### Given records

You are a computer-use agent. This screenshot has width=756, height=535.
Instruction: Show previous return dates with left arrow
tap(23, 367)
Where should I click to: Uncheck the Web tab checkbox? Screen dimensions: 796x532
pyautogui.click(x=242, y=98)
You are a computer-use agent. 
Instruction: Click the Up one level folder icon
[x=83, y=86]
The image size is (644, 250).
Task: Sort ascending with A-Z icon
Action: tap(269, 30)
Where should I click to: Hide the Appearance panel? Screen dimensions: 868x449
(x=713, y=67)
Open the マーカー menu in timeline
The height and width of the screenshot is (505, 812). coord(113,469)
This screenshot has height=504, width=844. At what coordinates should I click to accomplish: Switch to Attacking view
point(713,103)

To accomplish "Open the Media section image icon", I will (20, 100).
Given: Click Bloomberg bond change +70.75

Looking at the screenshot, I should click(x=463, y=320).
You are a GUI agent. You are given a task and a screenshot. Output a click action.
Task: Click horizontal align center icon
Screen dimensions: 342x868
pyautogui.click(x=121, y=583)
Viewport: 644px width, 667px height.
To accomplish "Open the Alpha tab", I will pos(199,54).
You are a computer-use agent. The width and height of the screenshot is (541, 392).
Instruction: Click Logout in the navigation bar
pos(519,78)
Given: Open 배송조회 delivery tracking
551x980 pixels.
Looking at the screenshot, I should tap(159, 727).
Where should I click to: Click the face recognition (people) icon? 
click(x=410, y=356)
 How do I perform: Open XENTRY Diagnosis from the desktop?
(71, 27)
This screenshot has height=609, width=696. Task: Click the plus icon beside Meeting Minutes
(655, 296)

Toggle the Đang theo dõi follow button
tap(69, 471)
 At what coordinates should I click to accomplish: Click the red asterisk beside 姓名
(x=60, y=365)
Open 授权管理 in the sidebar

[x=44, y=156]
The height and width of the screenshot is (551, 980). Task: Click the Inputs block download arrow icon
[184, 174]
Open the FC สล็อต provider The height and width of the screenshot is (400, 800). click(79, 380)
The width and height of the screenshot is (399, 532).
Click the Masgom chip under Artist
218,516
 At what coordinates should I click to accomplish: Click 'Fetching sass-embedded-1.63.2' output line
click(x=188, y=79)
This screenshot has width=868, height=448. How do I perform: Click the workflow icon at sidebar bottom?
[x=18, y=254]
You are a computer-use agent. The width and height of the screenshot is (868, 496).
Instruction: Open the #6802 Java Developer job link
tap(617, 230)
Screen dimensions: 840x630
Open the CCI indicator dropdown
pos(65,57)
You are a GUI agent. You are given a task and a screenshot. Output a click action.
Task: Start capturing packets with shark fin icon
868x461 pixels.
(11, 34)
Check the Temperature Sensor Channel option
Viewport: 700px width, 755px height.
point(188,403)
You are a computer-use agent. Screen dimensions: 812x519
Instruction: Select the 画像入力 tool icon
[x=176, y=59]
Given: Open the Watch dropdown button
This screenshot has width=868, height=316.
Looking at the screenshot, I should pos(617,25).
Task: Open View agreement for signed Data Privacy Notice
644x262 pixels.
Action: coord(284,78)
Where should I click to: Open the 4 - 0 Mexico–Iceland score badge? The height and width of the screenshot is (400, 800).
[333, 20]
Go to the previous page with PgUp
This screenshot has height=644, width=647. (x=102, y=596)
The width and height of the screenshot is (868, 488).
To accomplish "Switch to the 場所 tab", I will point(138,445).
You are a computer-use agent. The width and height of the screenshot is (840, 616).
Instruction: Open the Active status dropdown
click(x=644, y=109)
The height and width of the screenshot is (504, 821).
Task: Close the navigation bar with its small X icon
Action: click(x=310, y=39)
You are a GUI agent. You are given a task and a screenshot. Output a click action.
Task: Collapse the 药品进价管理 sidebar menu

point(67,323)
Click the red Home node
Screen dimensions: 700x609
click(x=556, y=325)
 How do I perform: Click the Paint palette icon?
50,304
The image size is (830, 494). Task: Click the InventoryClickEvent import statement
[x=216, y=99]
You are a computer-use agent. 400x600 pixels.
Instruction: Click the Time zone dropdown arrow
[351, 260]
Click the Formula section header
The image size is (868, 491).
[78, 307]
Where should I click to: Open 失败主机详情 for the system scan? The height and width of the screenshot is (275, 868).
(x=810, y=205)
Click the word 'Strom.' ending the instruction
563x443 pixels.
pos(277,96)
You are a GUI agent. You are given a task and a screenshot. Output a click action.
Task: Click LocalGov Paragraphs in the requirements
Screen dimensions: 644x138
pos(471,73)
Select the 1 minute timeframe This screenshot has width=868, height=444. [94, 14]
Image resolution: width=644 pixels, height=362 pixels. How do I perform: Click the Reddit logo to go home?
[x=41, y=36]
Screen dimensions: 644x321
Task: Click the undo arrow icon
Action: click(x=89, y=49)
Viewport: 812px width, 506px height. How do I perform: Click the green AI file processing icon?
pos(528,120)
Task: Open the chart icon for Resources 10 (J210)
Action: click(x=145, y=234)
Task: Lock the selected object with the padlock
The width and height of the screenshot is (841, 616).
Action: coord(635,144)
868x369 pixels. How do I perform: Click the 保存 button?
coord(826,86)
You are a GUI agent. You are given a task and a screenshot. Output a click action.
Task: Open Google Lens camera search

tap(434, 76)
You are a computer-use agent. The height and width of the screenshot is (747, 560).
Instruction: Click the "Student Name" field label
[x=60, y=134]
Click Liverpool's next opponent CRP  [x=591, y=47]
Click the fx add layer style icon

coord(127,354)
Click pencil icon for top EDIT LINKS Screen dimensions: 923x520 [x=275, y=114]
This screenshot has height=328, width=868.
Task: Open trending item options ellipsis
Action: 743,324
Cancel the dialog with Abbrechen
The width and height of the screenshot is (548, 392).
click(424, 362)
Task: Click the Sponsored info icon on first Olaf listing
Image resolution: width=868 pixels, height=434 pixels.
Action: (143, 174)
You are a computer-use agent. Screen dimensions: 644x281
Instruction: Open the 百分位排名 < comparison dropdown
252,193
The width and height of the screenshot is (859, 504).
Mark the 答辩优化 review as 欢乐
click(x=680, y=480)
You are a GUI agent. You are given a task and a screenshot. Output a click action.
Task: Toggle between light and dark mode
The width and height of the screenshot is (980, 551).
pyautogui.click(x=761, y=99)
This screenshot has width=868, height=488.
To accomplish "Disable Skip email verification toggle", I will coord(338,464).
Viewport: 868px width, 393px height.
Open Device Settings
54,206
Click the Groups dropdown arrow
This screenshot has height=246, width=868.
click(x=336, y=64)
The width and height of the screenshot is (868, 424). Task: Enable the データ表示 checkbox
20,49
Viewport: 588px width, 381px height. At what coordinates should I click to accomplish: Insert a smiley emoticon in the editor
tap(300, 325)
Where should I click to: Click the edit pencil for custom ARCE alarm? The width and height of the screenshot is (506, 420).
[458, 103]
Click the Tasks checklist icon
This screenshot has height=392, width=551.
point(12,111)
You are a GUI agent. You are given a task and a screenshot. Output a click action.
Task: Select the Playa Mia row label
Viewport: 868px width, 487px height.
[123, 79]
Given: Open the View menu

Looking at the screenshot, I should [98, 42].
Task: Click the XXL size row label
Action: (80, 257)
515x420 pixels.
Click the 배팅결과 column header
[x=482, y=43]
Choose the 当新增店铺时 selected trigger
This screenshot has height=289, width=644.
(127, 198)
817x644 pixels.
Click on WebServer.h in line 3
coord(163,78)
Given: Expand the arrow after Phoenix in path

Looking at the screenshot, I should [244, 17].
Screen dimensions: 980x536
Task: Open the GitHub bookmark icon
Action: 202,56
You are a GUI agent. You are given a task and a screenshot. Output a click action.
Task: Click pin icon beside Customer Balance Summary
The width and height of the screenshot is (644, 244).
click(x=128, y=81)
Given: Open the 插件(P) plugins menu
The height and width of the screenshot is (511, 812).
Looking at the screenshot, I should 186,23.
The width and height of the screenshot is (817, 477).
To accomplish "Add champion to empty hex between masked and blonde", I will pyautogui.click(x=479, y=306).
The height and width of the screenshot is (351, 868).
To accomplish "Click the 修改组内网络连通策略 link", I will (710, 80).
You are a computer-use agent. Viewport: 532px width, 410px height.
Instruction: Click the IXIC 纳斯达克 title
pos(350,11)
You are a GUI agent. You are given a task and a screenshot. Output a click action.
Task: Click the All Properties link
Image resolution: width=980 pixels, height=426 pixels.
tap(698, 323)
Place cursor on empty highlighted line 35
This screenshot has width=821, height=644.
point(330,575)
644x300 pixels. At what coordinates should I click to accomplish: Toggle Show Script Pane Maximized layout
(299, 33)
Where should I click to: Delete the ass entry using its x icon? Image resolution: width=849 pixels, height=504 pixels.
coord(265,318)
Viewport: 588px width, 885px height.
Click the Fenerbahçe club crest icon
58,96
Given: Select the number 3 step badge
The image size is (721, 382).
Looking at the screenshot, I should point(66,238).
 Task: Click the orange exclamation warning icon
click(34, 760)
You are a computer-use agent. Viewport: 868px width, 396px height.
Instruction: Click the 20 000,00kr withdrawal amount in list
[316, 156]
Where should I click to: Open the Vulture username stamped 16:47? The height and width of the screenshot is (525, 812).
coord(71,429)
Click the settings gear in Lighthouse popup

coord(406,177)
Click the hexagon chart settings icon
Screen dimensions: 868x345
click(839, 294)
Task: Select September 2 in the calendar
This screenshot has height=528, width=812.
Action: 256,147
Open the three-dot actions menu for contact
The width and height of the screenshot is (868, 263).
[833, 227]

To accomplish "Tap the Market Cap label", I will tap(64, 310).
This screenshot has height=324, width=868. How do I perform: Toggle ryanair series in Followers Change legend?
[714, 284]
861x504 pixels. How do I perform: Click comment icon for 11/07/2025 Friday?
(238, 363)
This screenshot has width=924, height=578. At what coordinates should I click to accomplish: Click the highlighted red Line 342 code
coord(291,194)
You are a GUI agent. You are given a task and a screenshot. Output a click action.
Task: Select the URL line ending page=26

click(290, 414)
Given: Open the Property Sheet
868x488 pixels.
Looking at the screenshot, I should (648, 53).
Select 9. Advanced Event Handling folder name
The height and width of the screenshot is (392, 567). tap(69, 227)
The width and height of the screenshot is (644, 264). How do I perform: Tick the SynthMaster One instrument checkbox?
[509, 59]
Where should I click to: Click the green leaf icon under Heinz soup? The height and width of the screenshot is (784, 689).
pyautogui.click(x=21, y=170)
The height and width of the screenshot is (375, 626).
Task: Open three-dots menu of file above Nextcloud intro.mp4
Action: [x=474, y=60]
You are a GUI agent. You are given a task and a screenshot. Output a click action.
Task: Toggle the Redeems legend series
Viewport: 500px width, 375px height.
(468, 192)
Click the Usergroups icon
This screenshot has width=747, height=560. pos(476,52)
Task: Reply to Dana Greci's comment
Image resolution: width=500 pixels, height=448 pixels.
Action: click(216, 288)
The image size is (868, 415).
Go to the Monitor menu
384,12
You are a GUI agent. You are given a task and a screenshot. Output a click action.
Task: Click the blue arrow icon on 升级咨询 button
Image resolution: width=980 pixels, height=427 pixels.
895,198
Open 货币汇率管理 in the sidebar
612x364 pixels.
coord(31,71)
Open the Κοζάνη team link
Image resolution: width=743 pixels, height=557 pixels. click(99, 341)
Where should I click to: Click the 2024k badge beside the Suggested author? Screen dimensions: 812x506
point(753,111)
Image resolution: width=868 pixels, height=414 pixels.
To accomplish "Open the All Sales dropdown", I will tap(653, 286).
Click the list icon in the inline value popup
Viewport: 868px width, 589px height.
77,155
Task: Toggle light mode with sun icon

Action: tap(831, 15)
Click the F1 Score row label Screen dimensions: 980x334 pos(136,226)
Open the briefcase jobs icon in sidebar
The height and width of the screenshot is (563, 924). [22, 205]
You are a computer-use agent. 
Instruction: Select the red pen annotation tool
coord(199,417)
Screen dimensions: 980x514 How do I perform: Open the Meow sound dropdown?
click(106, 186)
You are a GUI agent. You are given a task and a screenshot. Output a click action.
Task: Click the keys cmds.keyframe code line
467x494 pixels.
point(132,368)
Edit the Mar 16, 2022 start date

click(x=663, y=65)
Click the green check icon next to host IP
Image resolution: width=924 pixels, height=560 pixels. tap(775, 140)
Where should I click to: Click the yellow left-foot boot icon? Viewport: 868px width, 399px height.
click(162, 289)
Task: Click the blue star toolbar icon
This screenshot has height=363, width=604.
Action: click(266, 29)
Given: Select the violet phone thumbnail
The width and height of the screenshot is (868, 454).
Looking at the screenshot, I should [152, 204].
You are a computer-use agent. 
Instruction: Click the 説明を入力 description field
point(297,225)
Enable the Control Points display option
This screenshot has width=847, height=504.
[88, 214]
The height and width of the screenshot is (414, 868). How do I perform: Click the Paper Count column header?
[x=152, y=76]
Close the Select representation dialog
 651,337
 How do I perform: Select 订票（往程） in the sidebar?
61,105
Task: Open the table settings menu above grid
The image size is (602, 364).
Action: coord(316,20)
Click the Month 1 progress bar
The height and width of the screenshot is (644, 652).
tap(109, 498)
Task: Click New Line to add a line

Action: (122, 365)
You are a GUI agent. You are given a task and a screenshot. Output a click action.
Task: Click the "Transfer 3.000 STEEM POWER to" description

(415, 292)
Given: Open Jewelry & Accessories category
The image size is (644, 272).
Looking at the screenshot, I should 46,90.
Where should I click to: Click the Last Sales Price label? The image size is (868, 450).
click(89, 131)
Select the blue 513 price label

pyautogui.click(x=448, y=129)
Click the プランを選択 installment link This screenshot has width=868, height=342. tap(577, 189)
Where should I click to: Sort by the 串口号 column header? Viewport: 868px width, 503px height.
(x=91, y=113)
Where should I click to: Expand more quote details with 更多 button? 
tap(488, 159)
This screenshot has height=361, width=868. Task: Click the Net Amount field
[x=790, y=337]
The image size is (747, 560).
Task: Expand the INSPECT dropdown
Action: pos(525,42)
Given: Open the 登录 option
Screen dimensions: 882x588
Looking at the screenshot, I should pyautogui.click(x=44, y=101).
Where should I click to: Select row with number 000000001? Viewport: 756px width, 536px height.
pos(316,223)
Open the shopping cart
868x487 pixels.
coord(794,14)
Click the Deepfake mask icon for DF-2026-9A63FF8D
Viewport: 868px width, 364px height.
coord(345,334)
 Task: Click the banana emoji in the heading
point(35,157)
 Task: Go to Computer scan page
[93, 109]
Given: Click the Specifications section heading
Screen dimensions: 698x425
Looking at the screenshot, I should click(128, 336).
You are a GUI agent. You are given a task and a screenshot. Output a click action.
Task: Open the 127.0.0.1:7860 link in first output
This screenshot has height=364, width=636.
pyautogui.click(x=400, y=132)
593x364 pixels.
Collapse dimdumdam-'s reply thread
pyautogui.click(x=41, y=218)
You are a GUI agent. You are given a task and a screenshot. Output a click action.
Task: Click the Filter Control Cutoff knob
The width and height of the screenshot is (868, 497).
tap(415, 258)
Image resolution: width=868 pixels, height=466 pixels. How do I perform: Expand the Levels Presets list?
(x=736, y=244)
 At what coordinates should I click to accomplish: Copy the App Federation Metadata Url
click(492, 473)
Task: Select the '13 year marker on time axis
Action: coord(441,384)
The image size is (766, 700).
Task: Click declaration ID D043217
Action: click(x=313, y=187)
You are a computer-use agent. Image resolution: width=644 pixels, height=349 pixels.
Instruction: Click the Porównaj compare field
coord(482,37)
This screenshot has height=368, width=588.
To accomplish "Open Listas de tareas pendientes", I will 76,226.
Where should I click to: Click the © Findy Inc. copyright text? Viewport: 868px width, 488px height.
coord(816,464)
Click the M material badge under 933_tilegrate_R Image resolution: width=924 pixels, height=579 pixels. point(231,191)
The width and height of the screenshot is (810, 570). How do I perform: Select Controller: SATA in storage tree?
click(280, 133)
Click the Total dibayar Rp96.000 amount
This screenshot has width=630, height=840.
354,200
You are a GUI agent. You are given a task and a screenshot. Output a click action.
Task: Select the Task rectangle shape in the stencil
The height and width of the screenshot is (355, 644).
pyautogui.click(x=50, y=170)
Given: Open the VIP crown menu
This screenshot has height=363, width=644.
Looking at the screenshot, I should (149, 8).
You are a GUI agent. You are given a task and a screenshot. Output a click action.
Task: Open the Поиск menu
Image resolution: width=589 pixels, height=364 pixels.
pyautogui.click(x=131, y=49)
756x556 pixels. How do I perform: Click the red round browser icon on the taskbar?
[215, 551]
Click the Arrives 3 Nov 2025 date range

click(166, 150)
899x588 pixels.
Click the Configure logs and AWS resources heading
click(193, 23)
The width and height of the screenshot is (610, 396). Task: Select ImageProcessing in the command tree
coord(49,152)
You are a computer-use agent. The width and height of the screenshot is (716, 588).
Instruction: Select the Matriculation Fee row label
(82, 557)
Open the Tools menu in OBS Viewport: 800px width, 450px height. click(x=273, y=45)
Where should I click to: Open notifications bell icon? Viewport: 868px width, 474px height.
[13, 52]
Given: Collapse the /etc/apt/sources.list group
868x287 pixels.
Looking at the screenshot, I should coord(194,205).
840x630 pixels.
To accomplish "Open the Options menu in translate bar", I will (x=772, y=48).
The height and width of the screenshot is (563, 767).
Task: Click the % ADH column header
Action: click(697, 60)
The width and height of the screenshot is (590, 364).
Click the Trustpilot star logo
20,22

######

Extract, from the listing above, every line where the string "empty" occurs.

### Answer below
To accomplish "Add champion to empty hex between masked and blonde", I will pyautogui.click(x=479, y=306).
Place cursor on empty highlighted line 35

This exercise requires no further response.